### TEXTE D'ÉTUDE

Une femme s'est approchée, son expression disant un certain étonnement. Elle m'a demandé "Êtes-vous untel ?" Je lui ai répondu par l’affirmative et elle m'a raconté avoir veillé avec moi la nuit précédente jusqu'aux premières heures du matin et qu'elle avait suivi mes entretiens sur "YouTube", notamment avec Ramadani... Elle a exprimé son souhait que je prenne une photo avec son fils handicapé... Je me suis levé rapidement et j'ai étreint l'enfant avec beaucoup d'attention. J'ai été émue en voyant les larmes monter aux yeux de la mère.

Le non-voyant 

Mon ami Talha a souri et dit : "Ce sont mes élèves de Fès..." J’ai parcouru leurs visages sans remarquer qu’un jeune homme du groupe était non voyant... Il m'a surpris quand il a commencé à me parler dans un arabe parfait, un mélange de poésie et de langue classique... Son discours était ininterrompu telle une cascade, exprimant ses émotions et son admiration... Je l'ai serré contre moi quand j'ai découvert son handicap... Il m'a demandé de prendre une photo-souvenir avec lui... Je me suis placé à ses côté et il m'a susurré : "S'il te plaît, mets ta main sur mon épaule", ce que j'ai fait en m’interrogeant sur le sens d’une photo avec une personne qui ne la verra jamais.. ?!

Enregistrements sources:
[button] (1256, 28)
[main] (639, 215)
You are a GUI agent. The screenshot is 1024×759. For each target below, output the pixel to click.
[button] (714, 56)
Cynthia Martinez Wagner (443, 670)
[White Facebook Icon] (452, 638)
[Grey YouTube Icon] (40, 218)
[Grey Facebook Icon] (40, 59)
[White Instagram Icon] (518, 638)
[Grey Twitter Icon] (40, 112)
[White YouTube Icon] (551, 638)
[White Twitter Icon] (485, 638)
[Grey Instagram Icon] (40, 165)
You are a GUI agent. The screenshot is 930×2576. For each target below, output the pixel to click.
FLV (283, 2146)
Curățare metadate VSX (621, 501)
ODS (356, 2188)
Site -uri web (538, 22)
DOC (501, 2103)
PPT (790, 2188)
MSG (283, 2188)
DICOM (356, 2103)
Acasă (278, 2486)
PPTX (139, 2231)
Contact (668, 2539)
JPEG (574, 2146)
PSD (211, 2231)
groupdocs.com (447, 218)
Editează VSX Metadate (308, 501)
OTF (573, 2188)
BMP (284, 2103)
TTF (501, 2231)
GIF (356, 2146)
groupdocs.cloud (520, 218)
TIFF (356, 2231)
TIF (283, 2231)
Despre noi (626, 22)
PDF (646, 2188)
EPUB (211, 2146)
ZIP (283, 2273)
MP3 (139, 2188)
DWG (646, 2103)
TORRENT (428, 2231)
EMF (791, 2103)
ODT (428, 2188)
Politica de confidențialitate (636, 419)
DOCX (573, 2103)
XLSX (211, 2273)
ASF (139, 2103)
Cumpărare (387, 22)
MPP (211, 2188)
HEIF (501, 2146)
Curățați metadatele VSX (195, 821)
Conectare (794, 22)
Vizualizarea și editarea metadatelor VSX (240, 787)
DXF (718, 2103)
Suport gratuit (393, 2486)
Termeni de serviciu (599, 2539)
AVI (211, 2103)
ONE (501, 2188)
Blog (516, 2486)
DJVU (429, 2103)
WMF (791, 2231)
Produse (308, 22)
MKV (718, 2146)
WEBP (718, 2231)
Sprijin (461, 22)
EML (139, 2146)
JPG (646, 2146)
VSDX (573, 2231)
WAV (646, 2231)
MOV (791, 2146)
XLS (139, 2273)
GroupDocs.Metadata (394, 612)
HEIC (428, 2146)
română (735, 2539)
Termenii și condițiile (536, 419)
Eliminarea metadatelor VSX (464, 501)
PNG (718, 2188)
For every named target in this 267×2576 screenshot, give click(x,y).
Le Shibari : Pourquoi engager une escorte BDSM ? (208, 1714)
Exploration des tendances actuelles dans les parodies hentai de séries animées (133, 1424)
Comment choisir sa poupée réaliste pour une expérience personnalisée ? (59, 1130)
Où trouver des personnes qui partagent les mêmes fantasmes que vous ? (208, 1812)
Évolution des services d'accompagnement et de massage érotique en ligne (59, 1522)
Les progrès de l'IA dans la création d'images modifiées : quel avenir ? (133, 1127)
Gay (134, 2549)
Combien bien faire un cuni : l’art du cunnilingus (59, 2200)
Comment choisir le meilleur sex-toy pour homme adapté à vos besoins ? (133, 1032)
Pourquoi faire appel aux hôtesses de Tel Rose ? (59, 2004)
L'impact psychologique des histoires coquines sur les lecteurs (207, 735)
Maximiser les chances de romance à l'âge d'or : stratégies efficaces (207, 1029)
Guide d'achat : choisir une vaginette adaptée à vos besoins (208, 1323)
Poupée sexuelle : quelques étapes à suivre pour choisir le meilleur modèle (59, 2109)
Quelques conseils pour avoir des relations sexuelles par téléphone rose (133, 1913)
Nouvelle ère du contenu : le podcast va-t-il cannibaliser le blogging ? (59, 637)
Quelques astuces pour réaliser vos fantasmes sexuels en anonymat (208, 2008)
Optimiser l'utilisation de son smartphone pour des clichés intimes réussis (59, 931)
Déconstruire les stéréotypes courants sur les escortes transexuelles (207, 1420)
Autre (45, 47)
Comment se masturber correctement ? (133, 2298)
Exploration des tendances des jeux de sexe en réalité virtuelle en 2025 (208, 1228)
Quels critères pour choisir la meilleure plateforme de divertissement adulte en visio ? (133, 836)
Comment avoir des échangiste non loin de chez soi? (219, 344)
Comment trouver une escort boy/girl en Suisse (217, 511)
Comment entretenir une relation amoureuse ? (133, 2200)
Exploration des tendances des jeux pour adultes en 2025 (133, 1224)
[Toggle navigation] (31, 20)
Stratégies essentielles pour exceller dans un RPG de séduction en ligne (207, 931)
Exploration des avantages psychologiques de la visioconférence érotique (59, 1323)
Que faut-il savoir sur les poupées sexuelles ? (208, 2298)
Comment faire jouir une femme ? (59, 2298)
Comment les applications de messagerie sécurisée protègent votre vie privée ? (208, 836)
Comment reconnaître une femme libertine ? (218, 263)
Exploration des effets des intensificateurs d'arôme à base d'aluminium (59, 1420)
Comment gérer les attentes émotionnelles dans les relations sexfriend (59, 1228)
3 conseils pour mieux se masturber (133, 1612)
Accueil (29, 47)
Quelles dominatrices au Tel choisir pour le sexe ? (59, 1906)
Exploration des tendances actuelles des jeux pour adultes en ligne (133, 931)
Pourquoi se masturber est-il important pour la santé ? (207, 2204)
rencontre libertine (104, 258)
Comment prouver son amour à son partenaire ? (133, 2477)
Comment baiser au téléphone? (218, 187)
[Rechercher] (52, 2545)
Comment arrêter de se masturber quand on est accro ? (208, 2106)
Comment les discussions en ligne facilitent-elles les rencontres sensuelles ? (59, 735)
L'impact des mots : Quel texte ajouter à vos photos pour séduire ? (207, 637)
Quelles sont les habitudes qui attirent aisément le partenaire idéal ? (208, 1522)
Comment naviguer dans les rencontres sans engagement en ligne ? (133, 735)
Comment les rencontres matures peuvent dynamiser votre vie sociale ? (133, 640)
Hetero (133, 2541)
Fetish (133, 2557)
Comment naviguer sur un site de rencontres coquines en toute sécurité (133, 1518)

### CONSIGNE 1
Dans le récit, qu'a chuchoté le jeune homme non voyant au moment de la photo ?
### CONSIGNE 2
Poursuivez le récit à partir de sa dernière phrase.

### RÉPONSE 1
« S'il te plaît, mets ta main sur mon épaule. »

### RÉPONSE 2
D'Azemmour 

Mon ami Cheikh Abdelmajid est venu d'Azemmour, toujours de blanc vêtu, sans jamais se départir de sa jellaba, se déplaçant à l’aide de deux cannes... Je me suis souvenu de sa présence lorsque j'étais à El Jadida lors d'une foire aux livres, toujours présent, insistant... C'est un assidu à l’actualité politique et culturelle, possède une bibliothèque de livres et de magazines qui fait envie... une mémoire à toute épreuve et une soif insatiable de connaissances... Et bien qu'il ait déjà l’ensemble de mes ouvrages, il a insisté pour acquérir le premier volume de mes mémoires afin que je le dédicace en gage de notre amitié... Ce n’était pas pour me déplaire...

Abdeljabbar 

Il y avait beaucoup de visiteurs, et j'ai choisi quelques exemples qui racontent quelque chose, parfois étranges, mais toujours proches de cœur... J'ajouterai la visite de Hassane Abdelkhalek, le journaliste paisible et l'ambassadeur serein... Sa présence m'a rappelé "les jours d'antan" lorsque nous échangions des nouvelles et des informations sur la question de notre unité territoriale... Sa visite m'a rappelé Abdeljabbar Shimi le fondateur d'une école de journalisme honnête et engagée... Je me suis souvenu du jour où la ville de Fès l'avait honoré et il était prévu que l’hommage lui serait rendu en présence du ministre de la Communication, du gouverneur de la préfecture et du président du conseil de la ville... J'étais alors en mission journalistique dans la capitale spirituelle quand Abdelssalam Zerouali, délégué du ministère de la Communication, m'a appelé et m'a informé que les officiels s'étaient excusés, me demandant de présider au pied levé la cérémonie. Abdeljabbar a été surpris par ma présence et l'a considérée dans la délicatesse comme un signe d'une amitié qui ne s’est jamais interrompue...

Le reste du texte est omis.